As a 16-year-old, Lindstrom tied for fifth with American Eleanor Holm in the early August event final of the women's 100-meter backstroke at the 1928 Amsterdam Olympics with a time of 1:24.4. Holland's Zus Braun took the gold medal that year, and Great Britain's Ellen King and Joyce Cooper took the silver and bronze respectively. Lindstrom was only 1.6 seconds from contending for a bronze medal with third place British finisher Joyce Cooper. The Women's Swimming Association was widely represented at the 1928 U.S. Olympic swimming team and in addition to Lindstrom included Agnes Geraghty, Adelaide Lambert, Eleanor Holm, Ethel McGary, and Martha Norelius, constituting around 20 % of the team.

== Swimming career highlights ==
Lindstrom set 24 national records and was the winner of more than 20 national and metropolitan championships. In outdoor competition, she captured the 1928 AAU championship in the 220 yard backstroke. She also held the 1930 AAU long-distance swim title. In 1927-1929, she helped the Women's Swimming Association capture the 4x200 yard free relay event. In indoor competition, she swam on winning teams with the WSA in 1928 in the 3x100 yard medley relay, and on the 4x100 yard freestyle relay in both 1927 and 1930. A distance swimming enthusiast as well, in the summer of 1930 Lindstrom placed in the 4.5 mile swim from Great Kills, Staten Island to Midland Beach.

== New York University ==
Lindstrom was a 1934 graduate of New York University where she majored in Mathematics. She swam for the NYU's outstanding women's swim program, whose co-ed team had a record of 57-8 in dual meet competition from 1925-1938. At NYU, she was coached by Frances Froatz.
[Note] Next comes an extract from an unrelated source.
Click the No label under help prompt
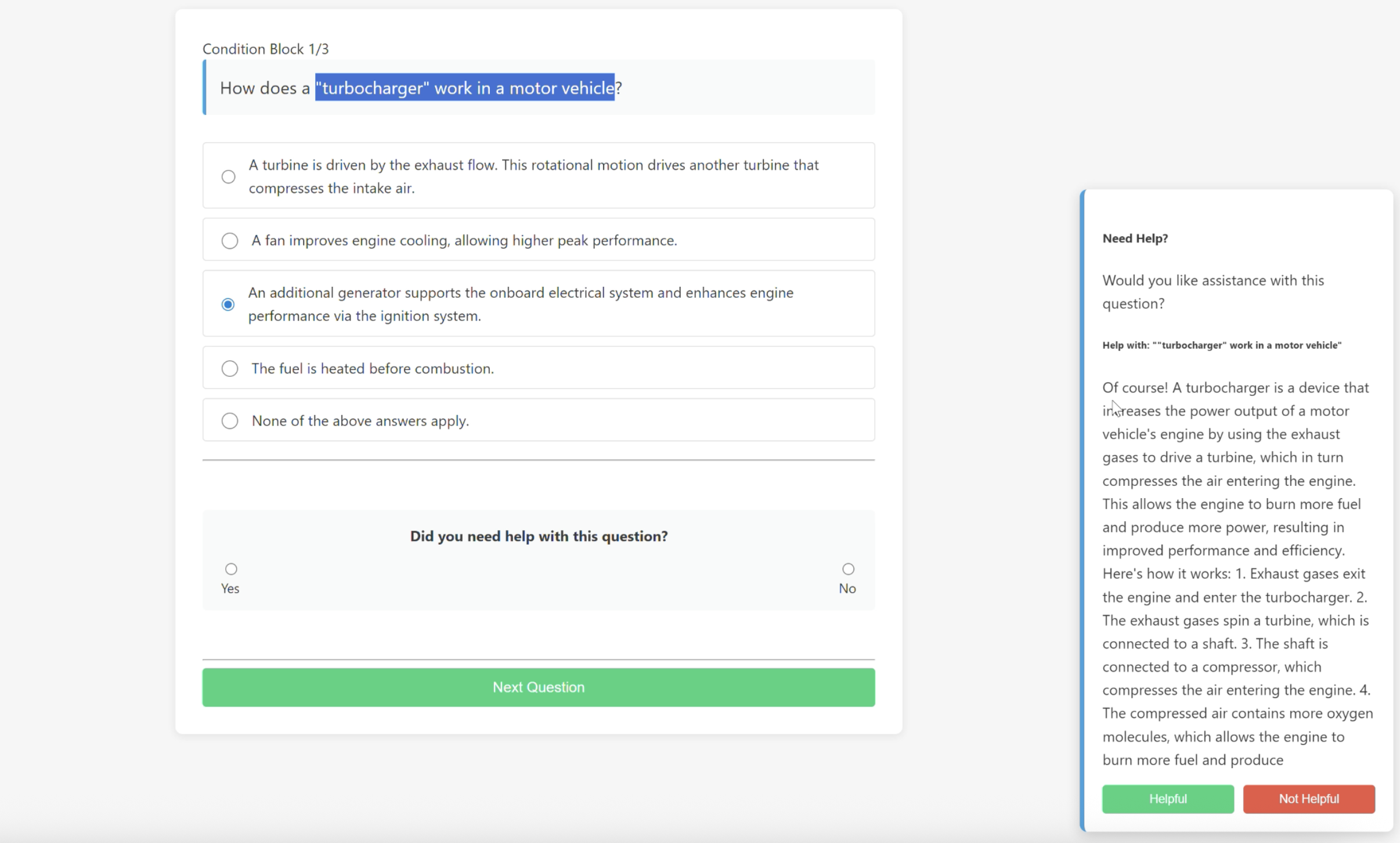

A coach and athletic director at NYU for over 20 years, Froatz was a 1976 inductee into the NYU Athletic Hall of Fame.

Swimming in later life, Lindstrom placed second to Lenore Kight in the National Senior Women's 100-yard backstroke championship in April, 1933.

Lindstrom was married to Eugene John Olson on June 5, 1936 at Bay Ridge Episcopal Church in the greater New York City area. Olson worked with Chase National Bank at the time. Around 1934 Lindstrom broke her back in a car accident, affecting the future of her swimming career. Her marriage officially ended her time as a highly competitive swimmer.

== Coaching ==
In 1937, Lindstrom coached Penn Hall Prep School's women's swimming team in Chambersberg. She began as a math instructor at Penn Hall around 1935. An exceptional program, the Penn Hall women's swim team had a record of 25-1 from 1931-1937. Penn Hall was a boarding school, that operated from 1906-1973, originally a girls' school, and featured a Junior College in 1927.

Lindstrom worked as a performer in the Water Follies at the Broadway Auditorium in Buffalo in April, 1938.

== Honors ==
Olson was a member of the National Swimming Hall of Fame and New York University's Athletic Hall of Fame.

She died in Brooklyn, on June 22, 1994, and was buried in Brooklyn's Greenwood Cemetery.